Collected data entries:
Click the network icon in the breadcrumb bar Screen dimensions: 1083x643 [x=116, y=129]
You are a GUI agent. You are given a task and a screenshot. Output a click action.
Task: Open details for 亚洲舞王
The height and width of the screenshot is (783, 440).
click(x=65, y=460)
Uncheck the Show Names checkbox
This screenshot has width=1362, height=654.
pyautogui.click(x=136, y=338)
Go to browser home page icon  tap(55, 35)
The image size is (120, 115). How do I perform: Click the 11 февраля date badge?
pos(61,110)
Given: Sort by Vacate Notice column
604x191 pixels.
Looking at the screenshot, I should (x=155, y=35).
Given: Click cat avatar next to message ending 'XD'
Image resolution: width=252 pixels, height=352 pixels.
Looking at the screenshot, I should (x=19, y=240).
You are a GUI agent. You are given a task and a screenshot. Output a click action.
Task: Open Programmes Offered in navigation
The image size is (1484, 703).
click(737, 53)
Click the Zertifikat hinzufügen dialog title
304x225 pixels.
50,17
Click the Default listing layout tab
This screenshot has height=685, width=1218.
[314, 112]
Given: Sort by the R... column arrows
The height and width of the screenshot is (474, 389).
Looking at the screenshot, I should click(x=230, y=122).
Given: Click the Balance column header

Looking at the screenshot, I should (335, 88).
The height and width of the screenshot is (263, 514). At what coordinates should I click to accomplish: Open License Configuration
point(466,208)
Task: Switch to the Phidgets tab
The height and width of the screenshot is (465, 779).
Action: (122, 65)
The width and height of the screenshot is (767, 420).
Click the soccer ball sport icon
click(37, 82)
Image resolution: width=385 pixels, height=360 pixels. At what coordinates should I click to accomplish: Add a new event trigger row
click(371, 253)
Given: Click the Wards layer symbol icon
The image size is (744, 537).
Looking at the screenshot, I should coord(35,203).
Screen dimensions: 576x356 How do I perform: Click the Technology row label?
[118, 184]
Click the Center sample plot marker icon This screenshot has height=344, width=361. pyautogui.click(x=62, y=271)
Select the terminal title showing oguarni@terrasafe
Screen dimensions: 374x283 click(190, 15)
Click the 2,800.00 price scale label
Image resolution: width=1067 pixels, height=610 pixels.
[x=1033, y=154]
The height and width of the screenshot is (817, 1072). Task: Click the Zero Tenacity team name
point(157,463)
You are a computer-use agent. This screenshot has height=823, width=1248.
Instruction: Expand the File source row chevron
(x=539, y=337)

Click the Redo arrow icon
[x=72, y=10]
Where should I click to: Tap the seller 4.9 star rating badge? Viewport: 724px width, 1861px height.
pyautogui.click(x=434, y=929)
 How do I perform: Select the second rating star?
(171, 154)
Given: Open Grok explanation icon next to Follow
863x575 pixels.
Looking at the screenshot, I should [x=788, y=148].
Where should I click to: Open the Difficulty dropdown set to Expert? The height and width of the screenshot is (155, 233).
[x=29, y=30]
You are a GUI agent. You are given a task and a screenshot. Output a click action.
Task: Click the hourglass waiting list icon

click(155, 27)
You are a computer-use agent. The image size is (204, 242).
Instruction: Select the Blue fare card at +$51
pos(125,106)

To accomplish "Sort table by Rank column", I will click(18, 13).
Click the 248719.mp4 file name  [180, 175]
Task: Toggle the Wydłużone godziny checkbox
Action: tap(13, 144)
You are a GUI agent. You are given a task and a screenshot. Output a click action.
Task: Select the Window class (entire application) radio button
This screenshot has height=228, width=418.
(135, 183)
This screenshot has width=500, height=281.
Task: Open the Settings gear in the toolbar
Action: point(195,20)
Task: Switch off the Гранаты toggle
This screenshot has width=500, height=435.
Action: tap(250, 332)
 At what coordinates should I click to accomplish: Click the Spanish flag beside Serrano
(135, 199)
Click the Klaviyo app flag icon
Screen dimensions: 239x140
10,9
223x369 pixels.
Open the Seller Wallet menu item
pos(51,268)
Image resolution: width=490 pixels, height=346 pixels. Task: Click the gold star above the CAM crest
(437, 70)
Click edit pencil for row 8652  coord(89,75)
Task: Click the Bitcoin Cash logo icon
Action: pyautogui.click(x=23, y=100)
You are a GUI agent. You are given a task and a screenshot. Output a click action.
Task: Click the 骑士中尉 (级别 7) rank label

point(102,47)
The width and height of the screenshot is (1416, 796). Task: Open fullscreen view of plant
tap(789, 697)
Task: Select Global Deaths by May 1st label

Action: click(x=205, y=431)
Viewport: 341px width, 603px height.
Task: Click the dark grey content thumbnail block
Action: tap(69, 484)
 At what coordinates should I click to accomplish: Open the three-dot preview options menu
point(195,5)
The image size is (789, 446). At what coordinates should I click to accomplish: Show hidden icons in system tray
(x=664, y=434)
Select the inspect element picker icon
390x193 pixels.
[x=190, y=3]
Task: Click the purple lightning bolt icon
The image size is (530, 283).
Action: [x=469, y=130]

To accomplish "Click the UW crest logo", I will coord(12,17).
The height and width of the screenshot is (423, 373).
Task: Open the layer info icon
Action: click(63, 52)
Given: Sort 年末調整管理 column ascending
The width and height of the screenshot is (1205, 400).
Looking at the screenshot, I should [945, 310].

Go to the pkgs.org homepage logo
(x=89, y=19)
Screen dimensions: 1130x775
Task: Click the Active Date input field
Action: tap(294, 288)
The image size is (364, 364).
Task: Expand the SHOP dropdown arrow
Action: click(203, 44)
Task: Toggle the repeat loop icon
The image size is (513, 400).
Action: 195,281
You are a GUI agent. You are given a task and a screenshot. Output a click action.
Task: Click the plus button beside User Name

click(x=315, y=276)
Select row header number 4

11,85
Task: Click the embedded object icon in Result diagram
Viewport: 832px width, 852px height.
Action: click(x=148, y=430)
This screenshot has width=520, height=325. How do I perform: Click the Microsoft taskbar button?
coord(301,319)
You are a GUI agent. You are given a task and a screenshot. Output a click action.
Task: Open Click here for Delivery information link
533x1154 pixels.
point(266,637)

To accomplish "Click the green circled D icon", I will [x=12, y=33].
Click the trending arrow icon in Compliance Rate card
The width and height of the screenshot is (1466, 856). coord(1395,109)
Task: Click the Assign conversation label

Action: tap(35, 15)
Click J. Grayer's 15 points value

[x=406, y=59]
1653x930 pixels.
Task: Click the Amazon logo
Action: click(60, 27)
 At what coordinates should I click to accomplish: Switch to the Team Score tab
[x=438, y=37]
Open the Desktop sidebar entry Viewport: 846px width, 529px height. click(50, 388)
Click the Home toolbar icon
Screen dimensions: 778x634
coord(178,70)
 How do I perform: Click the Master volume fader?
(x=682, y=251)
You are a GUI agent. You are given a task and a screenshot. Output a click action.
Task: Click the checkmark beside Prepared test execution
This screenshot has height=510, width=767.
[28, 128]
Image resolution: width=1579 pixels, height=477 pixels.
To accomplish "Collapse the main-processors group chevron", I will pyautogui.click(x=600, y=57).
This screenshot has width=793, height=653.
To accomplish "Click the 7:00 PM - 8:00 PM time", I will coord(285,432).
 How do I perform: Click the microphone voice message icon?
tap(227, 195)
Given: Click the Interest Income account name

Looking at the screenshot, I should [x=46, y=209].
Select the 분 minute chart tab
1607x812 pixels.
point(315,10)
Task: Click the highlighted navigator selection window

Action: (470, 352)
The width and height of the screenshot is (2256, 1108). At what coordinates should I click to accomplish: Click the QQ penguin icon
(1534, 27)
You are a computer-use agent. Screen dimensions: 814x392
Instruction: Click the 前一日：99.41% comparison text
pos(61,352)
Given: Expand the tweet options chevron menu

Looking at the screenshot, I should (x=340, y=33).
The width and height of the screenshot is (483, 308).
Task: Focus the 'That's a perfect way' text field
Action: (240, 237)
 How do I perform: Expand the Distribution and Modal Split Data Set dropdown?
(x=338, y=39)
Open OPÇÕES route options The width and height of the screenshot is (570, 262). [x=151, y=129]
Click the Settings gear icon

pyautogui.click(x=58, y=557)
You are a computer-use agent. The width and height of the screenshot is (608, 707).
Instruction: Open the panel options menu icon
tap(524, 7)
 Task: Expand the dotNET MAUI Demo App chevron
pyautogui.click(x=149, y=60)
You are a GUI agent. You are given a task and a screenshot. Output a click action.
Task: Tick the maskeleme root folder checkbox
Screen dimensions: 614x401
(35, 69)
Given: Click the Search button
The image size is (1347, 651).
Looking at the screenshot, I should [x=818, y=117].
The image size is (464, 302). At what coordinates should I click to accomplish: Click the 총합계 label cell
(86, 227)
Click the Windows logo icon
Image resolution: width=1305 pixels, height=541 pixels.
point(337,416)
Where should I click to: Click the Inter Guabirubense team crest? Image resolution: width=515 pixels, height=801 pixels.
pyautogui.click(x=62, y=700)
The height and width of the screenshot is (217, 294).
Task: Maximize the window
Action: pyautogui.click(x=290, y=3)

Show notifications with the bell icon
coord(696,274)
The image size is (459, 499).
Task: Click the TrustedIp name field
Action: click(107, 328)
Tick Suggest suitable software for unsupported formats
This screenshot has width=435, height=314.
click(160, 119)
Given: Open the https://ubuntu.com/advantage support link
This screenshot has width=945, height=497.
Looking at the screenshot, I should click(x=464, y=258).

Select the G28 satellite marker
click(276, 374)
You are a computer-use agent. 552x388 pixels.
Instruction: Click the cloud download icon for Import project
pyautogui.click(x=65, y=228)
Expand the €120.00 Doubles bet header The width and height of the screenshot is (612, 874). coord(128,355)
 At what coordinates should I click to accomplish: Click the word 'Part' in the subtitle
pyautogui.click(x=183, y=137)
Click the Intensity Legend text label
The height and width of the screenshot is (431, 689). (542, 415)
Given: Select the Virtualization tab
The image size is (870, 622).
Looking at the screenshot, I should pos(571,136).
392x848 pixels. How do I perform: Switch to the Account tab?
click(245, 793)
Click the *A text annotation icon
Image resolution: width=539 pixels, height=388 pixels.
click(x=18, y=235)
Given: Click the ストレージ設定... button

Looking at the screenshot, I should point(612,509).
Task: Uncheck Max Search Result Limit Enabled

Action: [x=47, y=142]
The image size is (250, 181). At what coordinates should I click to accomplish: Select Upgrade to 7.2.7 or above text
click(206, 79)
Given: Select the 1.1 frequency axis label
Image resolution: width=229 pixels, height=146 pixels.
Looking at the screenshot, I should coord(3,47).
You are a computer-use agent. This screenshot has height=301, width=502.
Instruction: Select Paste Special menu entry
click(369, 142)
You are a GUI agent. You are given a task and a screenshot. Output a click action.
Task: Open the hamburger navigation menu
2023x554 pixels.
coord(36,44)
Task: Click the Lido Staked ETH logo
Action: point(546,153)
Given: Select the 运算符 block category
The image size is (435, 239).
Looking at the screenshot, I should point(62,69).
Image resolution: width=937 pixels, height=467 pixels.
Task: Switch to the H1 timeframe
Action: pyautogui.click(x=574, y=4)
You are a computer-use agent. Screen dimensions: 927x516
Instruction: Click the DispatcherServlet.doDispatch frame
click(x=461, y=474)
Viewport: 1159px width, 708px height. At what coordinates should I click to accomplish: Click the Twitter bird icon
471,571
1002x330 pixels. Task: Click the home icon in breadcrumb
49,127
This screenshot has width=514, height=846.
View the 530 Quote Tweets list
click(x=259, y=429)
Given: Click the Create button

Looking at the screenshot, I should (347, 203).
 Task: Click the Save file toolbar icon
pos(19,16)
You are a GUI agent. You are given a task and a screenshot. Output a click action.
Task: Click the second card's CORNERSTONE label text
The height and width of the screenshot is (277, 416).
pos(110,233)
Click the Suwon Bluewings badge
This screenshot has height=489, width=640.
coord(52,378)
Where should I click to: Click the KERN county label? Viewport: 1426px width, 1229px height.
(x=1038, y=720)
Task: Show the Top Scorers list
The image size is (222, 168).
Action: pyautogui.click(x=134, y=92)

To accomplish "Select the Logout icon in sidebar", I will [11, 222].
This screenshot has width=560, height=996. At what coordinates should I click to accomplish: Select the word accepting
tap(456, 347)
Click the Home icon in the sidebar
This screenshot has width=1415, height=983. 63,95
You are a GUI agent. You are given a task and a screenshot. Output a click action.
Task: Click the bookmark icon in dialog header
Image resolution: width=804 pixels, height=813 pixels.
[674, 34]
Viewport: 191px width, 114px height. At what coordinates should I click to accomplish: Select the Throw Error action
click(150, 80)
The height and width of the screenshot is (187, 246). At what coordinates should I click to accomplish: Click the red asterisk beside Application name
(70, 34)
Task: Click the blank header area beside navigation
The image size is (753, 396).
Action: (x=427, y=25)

▶ _YOUR GOAL_:
Only the lines from the one containing "Task: Show the Top Scorers list" through the end of the entries above belong in the answer; repeat them exactly.

▶ _EXERCISE RESULT_:
Task: Show the Top Scorers list
The image size is (222, 168).
Action: pyautogui.click(x=134, y=92)

To accomplish "Select the Logout icon in sidebar", I will [11, 222].
This screenshot has width=560, height=996. At what coordinates should I click to accomplish: Select the word accepting
tap(456, 347)
Click the Home icon in the sidebar
This screenshot has width=1415, height=983. 63,95
You are a GUI agent. You are given a task and a screenshot. Output a click action.
Task: Click the bookmark icon in dialog header
Image resolution: width=804 pixels, height=813 pixels.
[674, 34]
Viewport: 191px width, 114px height. At what coordinates should I click to accomplish: Select the Throw Error action
click(150, 80)
The height and width of the screenshot is (187, 246). At what coordinates should I click to accomplish: Click the red asterisk beside Application name
(70, 34)
Task: Click the blank header area beside navigation
The image size is (753, 396).
Action: (x=427, y=25)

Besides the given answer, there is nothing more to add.